Aircraft should be equipped with an approved and operational alternate means of navigation appropriate to the route being flown. This equipment must be operational but it does not have to be actively monitored unless the RAIM capability of the system fails. The purpose of these backups is to ensure that the aircraft can continue to the destination if something unforeseen occurs to the GPS avionics or GPS constellation.
 
I don't have an answer for you, (I'm also wondering what test it's from.) but I do have an observation.

I find it silly that the legacy navigation systems (VORs, DME, ILS, etc...) which I have occasionally found to be down for maintenance, malfunctioning, or otherwise unavailable for use, are required as "backup" to a system that I have never found to be anything but in perfect working order, and far more accurate.

FAA logic.
 
I don't have an answer for you, (I'm also wondering what test it's from.) but I do have an observation.

...

Online IR rating ground school quiz from American Flyers.
 
I believe that is true for a TSO 129 / 196, non-WAAS box.

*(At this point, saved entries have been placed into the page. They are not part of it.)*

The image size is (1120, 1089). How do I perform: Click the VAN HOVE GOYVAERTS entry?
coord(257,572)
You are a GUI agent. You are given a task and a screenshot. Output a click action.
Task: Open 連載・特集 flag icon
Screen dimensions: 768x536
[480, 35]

A TSO 145/146 WAAS is approved for sole source navigation.
 
I believe that is true for a TSO 129 / 196, non-WAAS box. A TSO 145/146 WAAS is approved for sole source navigation.

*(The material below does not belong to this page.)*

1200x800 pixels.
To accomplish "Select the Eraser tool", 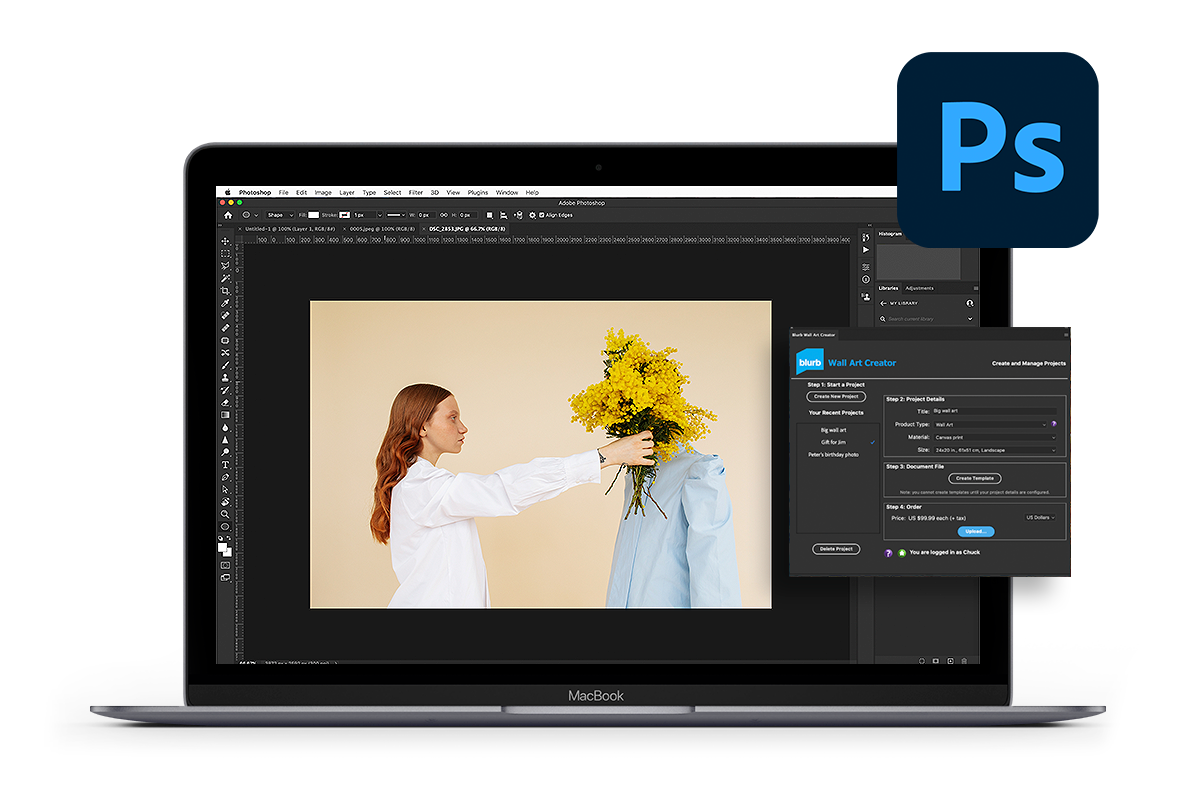I will click(x=224, y=404).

Just read where the 430W went through a glitch period where it was not OK but that was corrected. The writer was unsure about the 480 WAAS unit, if it was addressed with that unit.
 
Got this one wrong on a quiz but wondering if the quiz is dated. What is the current status of this? Thanks.

Aircraft should be equipped with an approved and operational alternate means of navigation appropriate to the route being flown. This equipment must be operational but it does not have to be actively monitored unless the RAIM capability of the system fails. The purpose of these backups is to ensure that the aircraft can continue to the destination if something unforeseen occurs to the GPS avionics or GPS constellation.

Yes, it is dated. The modern rules are that if you have certified WAAS-GPS, you don't need an alternate means of navigation. However, you may want to have that anyway, or at least another independent GPS.

Edit: I believe this is the applicable AC.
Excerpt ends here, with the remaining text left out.